ID: 1200210 • Letter: A

Question

A few large companies, and a few small companies. The competition still exists amongst these firms in terms of product/ service, etc. What one firm does will impact the others. Entry and exist into these industry is difficult. Why? Because economies of scale has been established all ready...making it VERY expensive for other firms to enter into the industry. ---A branch of oligopoly is called a Cartel--- Same attributes of a oligopoly, however, there is now cooperation within the firms (cooperation with output, marketing, distribution and marketing).

Explanation / Answer

Oligopoly is the market category in which we have sellers competing with each other. Oligopoly differs from other market categories in that, under monopoly we have only one seller, under perfect competition we have many sellers, under monopolistic competition we have a sufficiently large group of small monopolist whereas under oligopoly we have few sellers constituting a small group.. In an oligopolistic market the firms may be producing either homogenous or differentiated products. Besides, the element of interdependence among rival firms in the group makes it difficult for us to have a general theory of the oligopoly. in oligopoly the action of one firm depends not only on the reaction of the consumers but also on the reaction of the rival firms. Thus, decision making becomes a complicated phenomenon. Before a firm makes any decision it has to take into account the probable reaction of the rival firms.
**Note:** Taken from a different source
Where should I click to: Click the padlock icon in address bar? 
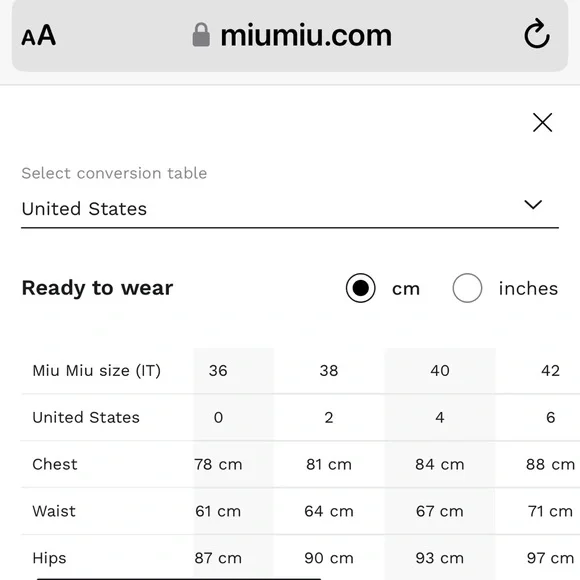click(201, 35)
The most important feature of the oligopoly is the interdependence in decision making of the few firms which comprise the industry. This is because when the number of competion is few, any change in price, output, product etc. by a firm will have a direct effecton the fortune of its rivals, which will then retailiate in changing their own prices, output or products as the case may be. It is therefore, clear that the oligopolistic firm must consider not only th emarket demand for the industry's product but also the reactions of the other firms in the industry to any action or decision it may take. Since more than one reaction pattern is possible from the other firms, we have to make some assumptions about the reactions of the others before we can provide a definite determinate solution to price-output fixation under oligopoly. A direct effect of interdependence of oligopolists is the various firms have to employ various aggresive and defensive marketing weapons to gain a good deal of costs on advertising and on other measures of sales promotion. Therefore, thre is a great importance of advertising and selling costs in conditions of market situations characterised by oligopoly.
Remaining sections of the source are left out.